#### [What this task involves]
Substitute "Display" for every "Viewport" in the records below, and return them with nothing else changed.

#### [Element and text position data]
☆ ☆ ☆ ☆

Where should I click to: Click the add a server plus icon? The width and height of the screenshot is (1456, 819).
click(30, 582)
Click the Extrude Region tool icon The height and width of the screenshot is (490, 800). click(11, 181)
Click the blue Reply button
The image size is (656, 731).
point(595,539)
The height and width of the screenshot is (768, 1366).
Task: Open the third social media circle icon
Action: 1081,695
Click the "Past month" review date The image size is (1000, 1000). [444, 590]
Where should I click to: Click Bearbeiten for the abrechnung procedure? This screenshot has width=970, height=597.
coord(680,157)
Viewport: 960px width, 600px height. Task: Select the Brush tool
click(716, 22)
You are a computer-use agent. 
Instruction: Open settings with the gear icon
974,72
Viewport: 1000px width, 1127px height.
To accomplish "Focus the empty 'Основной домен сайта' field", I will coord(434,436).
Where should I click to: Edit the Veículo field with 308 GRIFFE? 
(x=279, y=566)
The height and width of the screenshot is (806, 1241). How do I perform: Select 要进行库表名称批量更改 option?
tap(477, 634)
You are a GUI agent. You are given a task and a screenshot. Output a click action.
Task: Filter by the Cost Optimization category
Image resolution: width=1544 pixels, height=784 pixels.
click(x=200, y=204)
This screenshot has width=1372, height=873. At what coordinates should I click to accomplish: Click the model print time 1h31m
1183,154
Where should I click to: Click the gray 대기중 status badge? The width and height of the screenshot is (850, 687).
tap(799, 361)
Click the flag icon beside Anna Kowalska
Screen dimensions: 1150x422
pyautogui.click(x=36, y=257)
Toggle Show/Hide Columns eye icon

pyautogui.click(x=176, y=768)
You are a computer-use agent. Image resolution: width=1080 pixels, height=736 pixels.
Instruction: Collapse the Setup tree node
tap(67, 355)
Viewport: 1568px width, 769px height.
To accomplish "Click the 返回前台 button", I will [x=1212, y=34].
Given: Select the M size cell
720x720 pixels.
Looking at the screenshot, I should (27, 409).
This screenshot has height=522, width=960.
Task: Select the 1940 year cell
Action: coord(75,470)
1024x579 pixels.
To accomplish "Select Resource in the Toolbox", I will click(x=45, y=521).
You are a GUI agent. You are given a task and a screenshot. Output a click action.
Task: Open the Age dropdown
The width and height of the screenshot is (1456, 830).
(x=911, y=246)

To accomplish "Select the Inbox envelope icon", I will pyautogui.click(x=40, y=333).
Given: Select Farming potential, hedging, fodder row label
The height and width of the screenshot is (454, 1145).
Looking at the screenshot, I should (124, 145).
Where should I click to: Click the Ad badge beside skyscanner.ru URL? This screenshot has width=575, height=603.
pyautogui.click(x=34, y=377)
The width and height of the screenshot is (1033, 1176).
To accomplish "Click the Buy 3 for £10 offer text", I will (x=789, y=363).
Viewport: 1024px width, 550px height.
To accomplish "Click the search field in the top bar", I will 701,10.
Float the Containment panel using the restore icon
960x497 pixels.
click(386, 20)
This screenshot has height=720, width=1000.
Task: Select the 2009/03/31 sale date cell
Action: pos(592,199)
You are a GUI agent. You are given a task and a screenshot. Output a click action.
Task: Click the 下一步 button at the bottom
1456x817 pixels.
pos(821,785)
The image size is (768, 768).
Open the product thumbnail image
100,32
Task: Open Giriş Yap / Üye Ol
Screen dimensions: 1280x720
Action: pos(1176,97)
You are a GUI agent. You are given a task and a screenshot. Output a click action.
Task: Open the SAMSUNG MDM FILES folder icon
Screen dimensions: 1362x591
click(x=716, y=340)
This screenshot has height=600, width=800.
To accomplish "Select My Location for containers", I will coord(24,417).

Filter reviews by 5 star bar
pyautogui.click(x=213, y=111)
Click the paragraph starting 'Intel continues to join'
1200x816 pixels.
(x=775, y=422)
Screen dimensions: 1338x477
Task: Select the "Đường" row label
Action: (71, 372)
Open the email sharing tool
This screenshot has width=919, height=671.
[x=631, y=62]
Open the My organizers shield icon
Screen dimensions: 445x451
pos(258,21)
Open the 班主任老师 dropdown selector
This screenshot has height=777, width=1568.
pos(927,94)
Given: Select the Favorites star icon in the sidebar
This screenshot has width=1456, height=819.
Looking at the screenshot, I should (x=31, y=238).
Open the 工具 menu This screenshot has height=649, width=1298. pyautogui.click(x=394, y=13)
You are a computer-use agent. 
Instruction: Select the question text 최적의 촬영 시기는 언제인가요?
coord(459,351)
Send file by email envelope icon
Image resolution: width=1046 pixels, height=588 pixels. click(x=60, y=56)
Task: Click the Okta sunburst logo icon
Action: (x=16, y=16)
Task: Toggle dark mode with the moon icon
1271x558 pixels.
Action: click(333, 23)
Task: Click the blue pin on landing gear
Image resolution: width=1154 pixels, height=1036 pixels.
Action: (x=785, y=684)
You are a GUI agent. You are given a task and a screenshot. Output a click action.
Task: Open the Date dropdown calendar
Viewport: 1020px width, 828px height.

☆ ☆ ☆ ☆

#### [Result of the task]
Where should I click to: Click the add a server plus icon? The width and height of the screenshot is (1456, 819).
click(30, 582)
Click the Extrude Region tool icon The height and width of the screenshot is (490, 800). click(11, 181)
Click the blue Reply button
The image size is (656, 731).
point(595,539)
The height and width of the screenshot is (768, 1366).
Task: Open the third social media circle icon
Action: 1081,695
Click the "Past month" review date The image size is (1000, 1000). [444, 590]
Where should I click to: Click Bearbeiten for the abrechnung procedure? This screenshot has width=970, height=597.
coord(680,157)
Display: 960px width, 600px height. Task: Select the Brush tool
click(716, 22)
You are a computer-use agent. 
Instruction: Open settings with the gear icon
974,72
Display: 1000px width, 1127px height.
To accomplish "Focus the empty 'Основной домен сайта' field", I will coord(434,436).
Where should I click to: Edit the Veículo field with 308 GRIFFE? 
(x=279, y=566)
The height and width of the screenshot is (806, 1241). How do I perform: Select 要进行库表名称批量更改 option?
tap(477, 634)
You are a GUI agent. You are given a task and a screenshot. Output a click action.
Task: Filter by the Cost Optimization category
Image resolution: width=1544 pixels, height=784 pixels.
click(x=200, y=204)
This screenshot has width=1372, height=873. At what coordinates should I click to accomplish: Click the model print time 1h31m
1183,154
Where should I click to: Click the gray 대기중 status badge? The width and height of the screenshot is (850, 687).
tap(799, 361)
Click the flag icon beside Anna Kowalska
Screen dimensions: 1150x422
pyautogui.click(x=36, y=257)
Toggle Show/Hide Columns eye icon

pyautogui.click(x=176, y=768)
You are a computer-use agent. Image resolution: width=1080 pixels, height=736 pixels.
Instruction: Collapse the Setup tree node
tap(67, 355)
Display: 1568px width, 769px height.
To accomplish "Click the 返回前台 button", I will [x=1212, y=34].
Given: Select the M size cell
720x720 pixels.
Looking at the screenshot, I should (27, 409).
This screenshot has height=522, width=960.
Task: Select the 1940 year cell
Action: coord(75,470)
1024x579 pixels.
To accomplish "Select Resource in the Toolbox", I will click(x=45, y=521).
You are a GUI agent. You are given a task and a screenshot. Output a click action.
Task: Open the Age dropdown
The width and height of the screenshot is (1456, 830).
(x=911, y=246)

To accomplish "Select the Inbox envelope icon", I will pyautogui.click(x=40, y=333).
Given: Select Farming potential, hedging, fodder row label
The height and width of the screenshot is (454, 1145).
Looking at the screenshot, I should (124, 145).
Where should I click to: Click the Ad badge beside skyscanner.ru URL? This screenshot has width=575, height=603.
pyautogui.click(x=34, y=377)
The width and height of the screenshot is (1033, 1176).
To accomplish "Click the Buy 3 for £10 offer text", I will (x=789, y=363).
Display: 1024px width, 550px height.
To accomplish "Click the search field in the top bar", I will 701,10.
Float the Containment panel using the restore icon
960x497 pixels.
click(386, 20)
This screenshot has height=720, width=1000.
Task: Select the 2009/03/31 sale date cell
Action: pos(592,199)
You are a GUI agent. You are given a task and a screenshot. Output a click action.
Task: Click the 下一步 button at the bottom
1456x817 pixels.
pos(821,785)
The image size is (768, 768).
Open the product thumbnail image
100,32
Task: Open Giriş Yap / Üye Ol
Screen dimensions: 1280x720
Action: pos(1176,97)
You are a GUI agent. You are given a task and a screenshot. Output a click action.
Task: Open the SAMSUNG MDM FILES folder icon
Screen dimensions: 1362x591
click(x=716, y=340)
This screenshot has height=600, width=800.
To accomplish "Select My Location for containers", I will coord(24,417).

Filter reviews by 5 star bar
pyautogui.click(x=213, y=111)
Click the paragraph starting 'Intel continues to join'
1200x816 pixels.
(x=775, y=422)
Screen dimensions: 1338x477
Task: Select the "Đường" row label
Action: (71, 372)
Open the email sharing tool
This screenshot has width=919, height=671.
[x=631, y=62]
Open the My organizers shield icon
Screen dimensions: 445x451
pos(258,21)
Open the 班主任老师 dropdown selector
This screenshot has height=777, width=1568.
pos(927,94)
Given: Select the Favorites star icon in the sidebar
This screenshot has width=1456, height=819.
Looking at the screenshot, I should (x=31, y=238).
Open the 工具 menu This screenshot has height=649, width=1298. pyautogui.click(x=394, y=13)
You are a computer-use agent. 
Instruction: Select the question text 최적의 촬영 시기는 언제인가요?
coord(459,351)
Send file by email envelope icon
Image resolution: width=1046 pixels, height=588 pixels. click(x=60, y=56)
Task: Click the Okta sunburst logo icon
Action: (x=16, y=16)
Task: Toggle dark mode with the moon icon
1271x558 pixels.
Action: click(333, 23)
Task: Click the blue pin on landing gear
Image resolution: width=1154 pixels, height=1036 pixels.
Action: (x=785, y=684)
You are a GUI agent. You are given a task and a screenshot. Output a click action.
Task: Open the Date dropdown calendar
Display: 1020px width, 828px height.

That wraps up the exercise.